Consider a fundamental trader who overreacts to a just-released economic report while neglecting the broader macroeconomic context.
Or think about a technical trader who gives excessive weight to recent candlestick patterns, causing them to miss important long-term trends.
The psychological dimension is equally important. Picture two traders:
Mike just closed 3 winning trades and has an overall record of 4 wins, 6 losses. His account is up 1% for the year.
John just experienced 3 consecutive losses. His record shows 8 wins, 7 losses, and his account is up 5% year-to-date.
Mike is celebrating his hot streak while John feels discouraged.
Looking at the full picture reveals that John is actually performing better. He has a superior win rate and significantly higher returns than Mike.
When Mike and John focus too heavily on recent results, they risk falling victim to recency bias, which can sabotage future trading decisions.
Mike might ignore red flags and rush into trades recklessly, while John could abandon his risk management protocols and start overtrading out of frustration. Neither outcome is desirable.
Do you recognize yourself in these scenarios?
If so, here are strategies to combat recency bias:
Keep a Detailed Trading Journal
As emphasized in the School of Pipsology, a detailed trading journal functions like having a personal coach monitoring your every decision.
Tracking your progress alongside successful and failed trades provides a comprehensive view of your trading performance and prevents you from obsessing over recent results.
Document Your Trading Strategy
Create a checklist of conditions that must be met before entering a trade.
This reduces emotional decision-making, whether it’s overconfidence after wins or hesitation after losses. It keeps you focused on execution.
Engage in Deliberate Practice
Deliberate practice reinforces why you developed your trading strategy and validates its effectiveness.
This practice also helps you stay aligned with prevailing market themes and enables you to modify your approach when conditions change.

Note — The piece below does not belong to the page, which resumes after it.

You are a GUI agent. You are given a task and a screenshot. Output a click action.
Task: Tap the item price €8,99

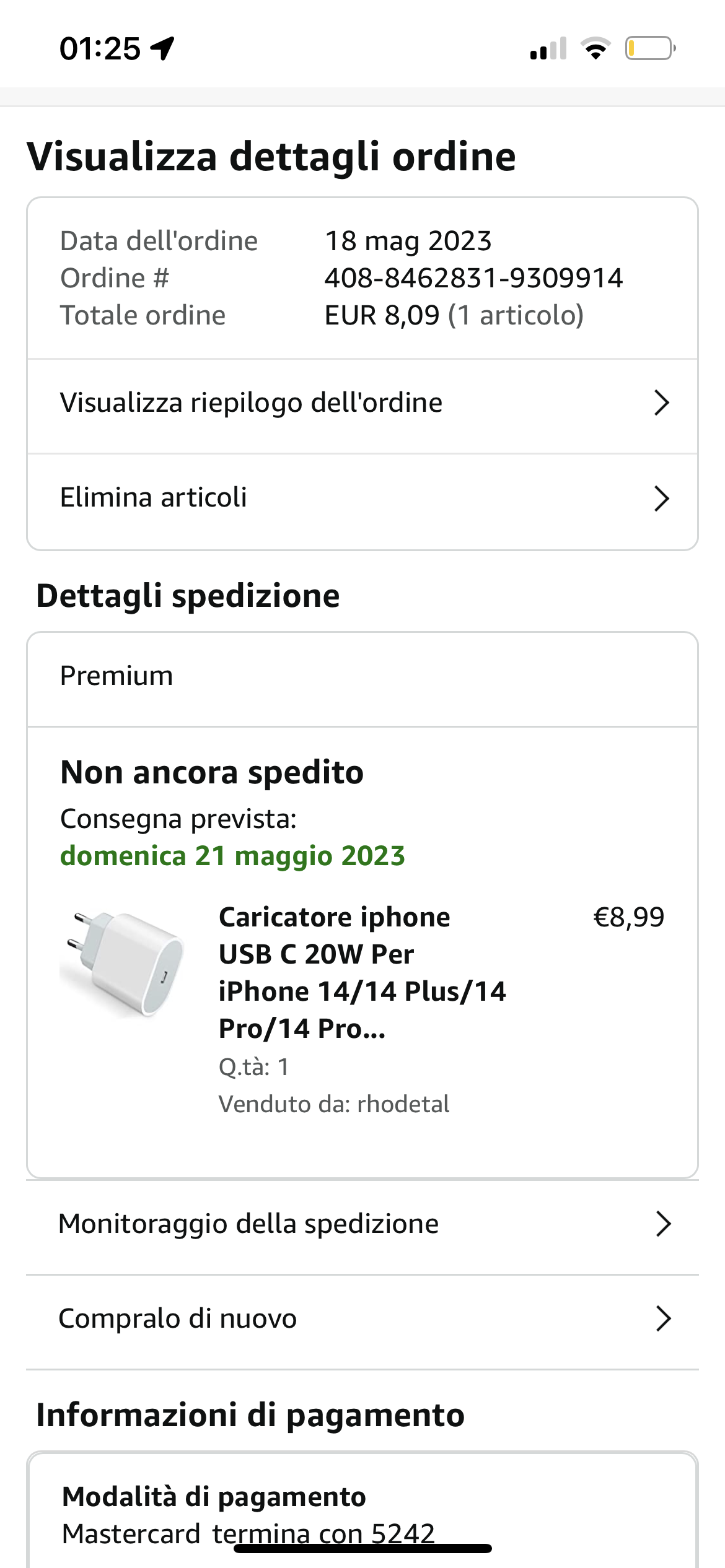628,917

This dual benefit allows you to maintain perspective while simultaneously evaluating your performance.
Monitor Your Emotions
Emotional awareness is critical.
If you notice frustration or overconfidence creeping in, step away and review your trades objectively.
If a losing streak is stressing you out, take a short break. Some traders reset with music. Others journal or talk through their thought process.
Recency bias is subtle. It feels logical in the moment. But trading is a long game.
Judge your performance over months, not days.